Took a Auto for Orchha, and reached around 11.30 am. Refreshed had our lunch and started citi tour by walk around 2.30 pm


From Agra/Delhi/Gwalior: Take a train to Jhansi station, and then you have two options. The easier but more expensive option is you can hire a car or auto-rickshaw to Orchha which is 15KM away. By auto-rickshaw, it takes about 40 minutes; by car, 20 minutes. The listed price at the pre-paid taxi stand was 200 rupees, however, you'll have to negotiate the price with the driver that you take. A cheaper way is to pile into one of the auto-rickshaws outside the train station which serve as a bus shuttle-- see if it's going to the bus station, which should only cost 10 rupees this way. From the bus station there are other shuttle auto-rickshaws that head to Orchha for 20 rupees per person, though you might have to wait a few minutes till it leaves; they only go when full.

You can reach Orchha while returning to Jhansi from Khajuraho, as a detour. While coming to Jhansi from Khajuraho, when you reach on the outskirts of Jhansi city, take left on the Orchha Tigaila(triangle). That road will lead to Orchha. There is a small railway station at Orchha in which only very few trains stop. Jhansi - Khajuraho Passenger(229A) has stoppage at Orchha. Khajuraho - Jhansi passenger (230A) reaches Orchha by 4:45Pm. Orchha railway station is 5Kms away from Orchha town and is about an hours brisk wait. Go North and out of town and continue straight until you cross the train track and its right on the left. Hire a rickshaw and pay Rs. 50 max to get to Orchha train station.

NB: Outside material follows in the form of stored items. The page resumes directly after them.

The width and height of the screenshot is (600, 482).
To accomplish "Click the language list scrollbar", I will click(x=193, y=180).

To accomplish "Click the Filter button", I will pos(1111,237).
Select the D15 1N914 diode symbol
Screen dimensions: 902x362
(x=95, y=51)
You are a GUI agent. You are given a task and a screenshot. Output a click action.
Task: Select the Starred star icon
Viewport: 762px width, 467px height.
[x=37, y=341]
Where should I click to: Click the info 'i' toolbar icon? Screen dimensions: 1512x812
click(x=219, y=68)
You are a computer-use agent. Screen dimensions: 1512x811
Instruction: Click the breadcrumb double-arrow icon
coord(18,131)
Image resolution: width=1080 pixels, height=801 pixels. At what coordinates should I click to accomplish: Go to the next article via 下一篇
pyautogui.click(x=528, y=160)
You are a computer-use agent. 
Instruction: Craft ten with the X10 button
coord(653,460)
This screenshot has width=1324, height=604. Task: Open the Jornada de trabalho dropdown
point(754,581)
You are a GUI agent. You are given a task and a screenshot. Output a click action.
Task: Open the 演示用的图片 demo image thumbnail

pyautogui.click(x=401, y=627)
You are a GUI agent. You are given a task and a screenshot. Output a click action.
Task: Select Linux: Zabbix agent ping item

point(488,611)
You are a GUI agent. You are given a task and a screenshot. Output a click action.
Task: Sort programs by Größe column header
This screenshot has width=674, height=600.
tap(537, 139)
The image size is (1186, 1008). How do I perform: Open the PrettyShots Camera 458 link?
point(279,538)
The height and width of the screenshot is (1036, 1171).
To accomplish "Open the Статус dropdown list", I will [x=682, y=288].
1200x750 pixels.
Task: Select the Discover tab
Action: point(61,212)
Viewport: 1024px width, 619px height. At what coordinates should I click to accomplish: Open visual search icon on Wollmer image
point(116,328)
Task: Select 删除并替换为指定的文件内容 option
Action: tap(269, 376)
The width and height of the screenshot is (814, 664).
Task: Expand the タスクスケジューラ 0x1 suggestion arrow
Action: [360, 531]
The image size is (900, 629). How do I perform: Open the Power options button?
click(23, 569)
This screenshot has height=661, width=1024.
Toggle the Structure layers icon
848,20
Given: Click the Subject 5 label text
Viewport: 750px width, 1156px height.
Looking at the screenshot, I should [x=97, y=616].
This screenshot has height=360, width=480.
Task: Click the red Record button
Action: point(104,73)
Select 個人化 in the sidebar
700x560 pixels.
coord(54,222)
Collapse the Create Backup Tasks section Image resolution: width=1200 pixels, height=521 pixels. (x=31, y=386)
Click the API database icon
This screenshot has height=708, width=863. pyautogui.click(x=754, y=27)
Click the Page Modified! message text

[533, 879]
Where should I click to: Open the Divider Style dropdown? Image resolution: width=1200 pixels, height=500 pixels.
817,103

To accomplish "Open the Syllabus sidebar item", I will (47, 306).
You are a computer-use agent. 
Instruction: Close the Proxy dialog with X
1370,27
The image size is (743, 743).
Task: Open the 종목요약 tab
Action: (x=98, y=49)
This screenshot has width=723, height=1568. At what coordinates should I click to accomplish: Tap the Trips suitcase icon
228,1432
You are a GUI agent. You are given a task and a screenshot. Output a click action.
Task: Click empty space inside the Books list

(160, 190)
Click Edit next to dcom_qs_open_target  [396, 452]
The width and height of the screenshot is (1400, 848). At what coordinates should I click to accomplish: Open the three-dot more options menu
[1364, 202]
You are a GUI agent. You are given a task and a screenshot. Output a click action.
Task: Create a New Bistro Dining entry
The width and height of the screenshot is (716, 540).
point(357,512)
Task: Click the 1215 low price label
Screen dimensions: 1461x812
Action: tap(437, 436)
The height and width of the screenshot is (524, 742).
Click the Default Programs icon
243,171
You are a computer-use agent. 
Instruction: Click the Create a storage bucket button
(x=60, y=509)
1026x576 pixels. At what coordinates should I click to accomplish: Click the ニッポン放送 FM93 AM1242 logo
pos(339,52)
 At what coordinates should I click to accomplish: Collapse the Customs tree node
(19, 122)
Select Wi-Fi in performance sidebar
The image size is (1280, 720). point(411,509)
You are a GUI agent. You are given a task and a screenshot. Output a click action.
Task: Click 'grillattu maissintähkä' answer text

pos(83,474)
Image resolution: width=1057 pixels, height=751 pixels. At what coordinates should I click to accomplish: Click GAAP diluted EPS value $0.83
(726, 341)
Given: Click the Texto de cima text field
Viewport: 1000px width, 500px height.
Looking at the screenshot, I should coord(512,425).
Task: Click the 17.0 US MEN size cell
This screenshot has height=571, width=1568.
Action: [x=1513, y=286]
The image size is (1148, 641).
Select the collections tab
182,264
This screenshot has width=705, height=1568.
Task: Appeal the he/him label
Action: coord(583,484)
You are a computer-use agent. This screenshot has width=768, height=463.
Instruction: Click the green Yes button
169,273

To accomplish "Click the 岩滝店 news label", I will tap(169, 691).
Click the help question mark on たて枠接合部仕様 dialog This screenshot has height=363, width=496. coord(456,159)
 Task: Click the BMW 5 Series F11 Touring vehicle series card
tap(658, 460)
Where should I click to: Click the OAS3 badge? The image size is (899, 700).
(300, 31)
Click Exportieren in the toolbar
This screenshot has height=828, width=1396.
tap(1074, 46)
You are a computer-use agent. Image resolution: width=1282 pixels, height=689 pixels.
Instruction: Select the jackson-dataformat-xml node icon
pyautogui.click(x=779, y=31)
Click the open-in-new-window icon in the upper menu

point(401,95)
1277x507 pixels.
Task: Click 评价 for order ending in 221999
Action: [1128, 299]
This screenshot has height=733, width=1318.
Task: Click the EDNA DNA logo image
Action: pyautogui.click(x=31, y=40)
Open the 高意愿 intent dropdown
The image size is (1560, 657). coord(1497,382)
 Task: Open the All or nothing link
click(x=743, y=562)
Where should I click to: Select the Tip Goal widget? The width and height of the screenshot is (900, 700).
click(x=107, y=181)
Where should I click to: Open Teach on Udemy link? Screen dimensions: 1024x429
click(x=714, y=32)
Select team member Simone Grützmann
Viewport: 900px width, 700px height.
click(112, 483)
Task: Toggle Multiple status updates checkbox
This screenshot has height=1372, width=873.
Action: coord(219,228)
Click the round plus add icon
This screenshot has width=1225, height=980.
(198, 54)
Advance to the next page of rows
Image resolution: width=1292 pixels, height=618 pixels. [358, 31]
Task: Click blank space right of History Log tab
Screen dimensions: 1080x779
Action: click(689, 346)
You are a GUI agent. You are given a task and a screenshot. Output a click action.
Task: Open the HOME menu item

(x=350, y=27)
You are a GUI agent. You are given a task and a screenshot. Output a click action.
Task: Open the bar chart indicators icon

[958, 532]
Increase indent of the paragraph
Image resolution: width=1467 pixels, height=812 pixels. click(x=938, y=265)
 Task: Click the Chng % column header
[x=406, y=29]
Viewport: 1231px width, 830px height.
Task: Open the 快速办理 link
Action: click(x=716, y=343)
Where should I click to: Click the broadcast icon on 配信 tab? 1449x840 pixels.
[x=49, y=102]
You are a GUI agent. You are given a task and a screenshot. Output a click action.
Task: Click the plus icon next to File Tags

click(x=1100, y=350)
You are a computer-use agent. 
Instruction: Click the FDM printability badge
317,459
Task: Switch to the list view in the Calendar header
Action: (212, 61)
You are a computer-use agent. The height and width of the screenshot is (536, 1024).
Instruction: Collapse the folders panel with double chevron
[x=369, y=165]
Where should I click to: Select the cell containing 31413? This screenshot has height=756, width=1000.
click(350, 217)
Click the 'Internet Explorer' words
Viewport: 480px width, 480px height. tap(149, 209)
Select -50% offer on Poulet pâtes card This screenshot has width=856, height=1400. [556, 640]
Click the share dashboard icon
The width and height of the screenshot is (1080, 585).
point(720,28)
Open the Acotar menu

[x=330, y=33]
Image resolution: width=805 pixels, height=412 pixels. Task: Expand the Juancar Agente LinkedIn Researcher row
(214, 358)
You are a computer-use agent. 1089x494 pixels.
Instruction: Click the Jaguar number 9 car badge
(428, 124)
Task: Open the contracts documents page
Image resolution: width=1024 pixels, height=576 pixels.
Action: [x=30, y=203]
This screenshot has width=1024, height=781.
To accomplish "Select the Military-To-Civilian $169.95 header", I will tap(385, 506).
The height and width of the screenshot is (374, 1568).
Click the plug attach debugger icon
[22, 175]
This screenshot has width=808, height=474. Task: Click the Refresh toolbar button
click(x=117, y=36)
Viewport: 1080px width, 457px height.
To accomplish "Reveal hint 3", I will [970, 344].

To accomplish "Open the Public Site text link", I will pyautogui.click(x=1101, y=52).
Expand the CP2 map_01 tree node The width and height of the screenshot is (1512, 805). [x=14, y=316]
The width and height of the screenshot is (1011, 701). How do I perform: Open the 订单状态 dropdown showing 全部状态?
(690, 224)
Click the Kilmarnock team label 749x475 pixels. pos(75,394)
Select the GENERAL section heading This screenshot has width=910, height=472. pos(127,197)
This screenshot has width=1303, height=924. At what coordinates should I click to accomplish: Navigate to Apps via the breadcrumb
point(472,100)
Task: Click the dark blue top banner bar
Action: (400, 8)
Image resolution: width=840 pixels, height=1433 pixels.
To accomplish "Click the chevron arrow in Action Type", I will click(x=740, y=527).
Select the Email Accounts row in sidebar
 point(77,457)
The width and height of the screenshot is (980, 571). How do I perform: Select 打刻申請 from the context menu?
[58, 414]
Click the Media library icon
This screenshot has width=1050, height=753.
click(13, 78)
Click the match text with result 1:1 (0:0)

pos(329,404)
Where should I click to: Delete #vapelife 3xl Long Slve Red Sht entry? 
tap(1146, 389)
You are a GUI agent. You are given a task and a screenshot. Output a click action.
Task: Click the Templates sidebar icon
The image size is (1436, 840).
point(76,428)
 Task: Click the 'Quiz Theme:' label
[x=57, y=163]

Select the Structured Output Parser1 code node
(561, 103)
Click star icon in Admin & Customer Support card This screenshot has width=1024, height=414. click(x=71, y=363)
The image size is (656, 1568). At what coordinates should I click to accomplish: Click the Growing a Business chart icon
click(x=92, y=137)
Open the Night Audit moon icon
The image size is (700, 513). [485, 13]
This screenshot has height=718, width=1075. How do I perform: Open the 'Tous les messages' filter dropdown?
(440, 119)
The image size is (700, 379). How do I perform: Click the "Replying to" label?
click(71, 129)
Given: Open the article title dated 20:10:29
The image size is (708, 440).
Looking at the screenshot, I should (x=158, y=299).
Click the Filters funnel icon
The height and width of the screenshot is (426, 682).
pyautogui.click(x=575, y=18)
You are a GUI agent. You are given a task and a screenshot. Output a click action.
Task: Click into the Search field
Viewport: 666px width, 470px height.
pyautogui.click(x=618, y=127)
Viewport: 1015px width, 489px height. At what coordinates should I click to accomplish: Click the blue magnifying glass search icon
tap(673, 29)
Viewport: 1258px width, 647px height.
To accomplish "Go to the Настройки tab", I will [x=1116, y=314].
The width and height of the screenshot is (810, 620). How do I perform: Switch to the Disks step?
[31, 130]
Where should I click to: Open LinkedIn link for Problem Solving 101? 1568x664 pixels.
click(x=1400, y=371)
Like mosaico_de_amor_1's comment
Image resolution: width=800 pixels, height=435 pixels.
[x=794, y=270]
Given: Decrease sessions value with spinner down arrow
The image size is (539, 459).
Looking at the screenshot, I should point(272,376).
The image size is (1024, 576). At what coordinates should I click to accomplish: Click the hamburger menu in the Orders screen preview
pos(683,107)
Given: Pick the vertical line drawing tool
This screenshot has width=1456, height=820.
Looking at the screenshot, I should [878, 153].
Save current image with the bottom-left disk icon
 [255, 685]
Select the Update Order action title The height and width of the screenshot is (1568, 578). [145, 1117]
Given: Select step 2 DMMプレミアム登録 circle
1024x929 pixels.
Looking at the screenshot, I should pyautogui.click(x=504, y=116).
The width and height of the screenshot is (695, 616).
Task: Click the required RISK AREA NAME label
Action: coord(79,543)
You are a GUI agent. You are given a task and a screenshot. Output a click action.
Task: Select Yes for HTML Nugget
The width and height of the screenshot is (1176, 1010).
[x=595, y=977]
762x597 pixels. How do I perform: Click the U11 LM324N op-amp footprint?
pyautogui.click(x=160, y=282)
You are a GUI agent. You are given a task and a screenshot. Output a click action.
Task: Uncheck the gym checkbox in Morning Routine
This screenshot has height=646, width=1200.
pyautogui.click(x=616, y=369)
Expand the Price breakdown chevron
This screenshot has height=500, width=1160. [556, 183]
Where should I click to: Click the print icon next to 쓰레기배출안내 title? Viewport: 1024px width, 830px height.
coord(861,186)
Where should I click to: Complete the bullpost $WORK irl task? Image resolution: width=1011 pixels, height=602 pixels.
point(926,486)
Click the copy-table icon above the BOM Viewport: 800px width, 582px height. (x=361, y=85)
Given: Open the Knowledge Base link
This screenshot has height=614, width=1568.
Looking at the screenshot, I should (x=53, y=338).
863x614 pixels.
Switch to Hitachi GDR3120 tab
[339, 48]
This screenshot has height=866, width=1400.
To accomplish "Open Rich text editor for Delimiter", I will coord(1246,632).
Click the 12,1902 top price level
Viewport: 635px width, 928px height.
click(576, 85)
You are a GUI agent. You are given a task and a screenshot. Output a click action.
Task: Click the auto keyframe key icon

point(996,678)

To go Khajuraho from Orchha by train. There is a 07.25 passenger train taking 5 hrs. Train 19666, buy a general ticket which is around 35 Rupee. Be careful however as the train may split at a junction station with half the carriages going to Khajuraho and the rest somewhere else. Towards the back of the train should be safe as the train passes the turnoff before it splits and the new train reverses direction.

Orchha is a tiny farming town dotted with historical sites. Of note:

Fort Complex: The fort complex is a great place to visit; hit this first to obtain an all-day ticket good for all the sights in Orchha. Divided into 3 parts, it consists of

Raj Mahal: Situated to the right of the quadrangle, this palace was built in the 17th century by Madhukar Shah, the deeply religious predecessor of Bir Singh Ju Deo. The plain exteriors, crowned by chhatris, give way to interiors with exquisite murals, boldly colourful on a variety of religious themes. Get a good guide inside here to take you all over the complex, including locked rooms, for a tip.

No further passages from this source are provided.